In 1881, Cameron returned to Barringun to survey the easterly section to the Barwon River. This 200 mile survey was easier with good water and grass available throughout. When the survey was complete Cameron commemorated the event by placing a wooden post carved with his name on the river bank (Cameron's 1 Ton Survey Post). Although this was not the first border survey, it was the official survey.

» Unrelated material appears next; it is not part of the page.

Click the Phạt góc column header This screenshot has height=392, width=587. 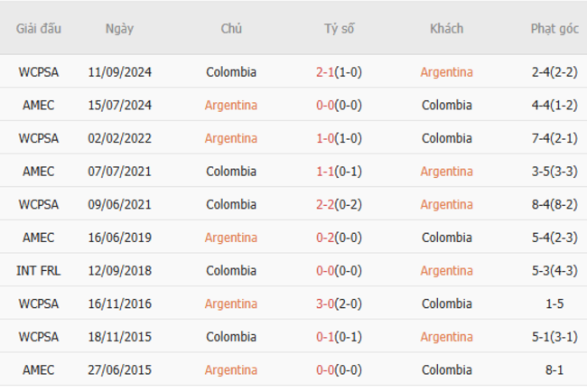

In 1883, Cameron moved to New Guinea where he carried out important surveys under the direction of Sir William MacGregor. He died on 30 December 1897 in Brisbane during a return trip to New Guinea and is buried in the Toowong Cemetery.

== Description ==
The Zero Obelisk at Barringun is a truncated pyramid of concrete render over stone, measuring 0.9 × 0.9 × 0.9 m marking the Queensland - New South Wales border at Barringun. Part of an inscription on the Queensland side which reads "G. WAT" (George Chale Watson) is still visible.

== Heritage listing ==
Zero Obelisk was listed on the Queensland Heritage Register on 21 October 1992 having satisfied the following criteria.

The place is important in demonstrating the evolution or pattern of Queensland's history.

The Zero Obelisk, Barringun marks the first official survey of the border between what were then the separate colonies of New South Wales and Queensland when an accurate definition of the border was important for legal and economic reasons. It illustrates a remarkable feat of surveying in the nineteenth century and is a reminder of the extraordinarily difficult conditions under which many early surveyors worked.

The place demonstrates rare, uncommon or endangered aspects of Queensland's cultural heritage.

The Zero Obelisk is one of the few extant physical reminders of the official survey undertaking to mark the Queensland - New South Wales border.

The place has a special association with the life or work of a particular person, group or organisation of importance in Queensland's history.

As a commemoration of one of his most notable accomplishments, the obelisk has an important association with the life and career of JB Cameron and other surveyors, whose work contributed to the development of Australia.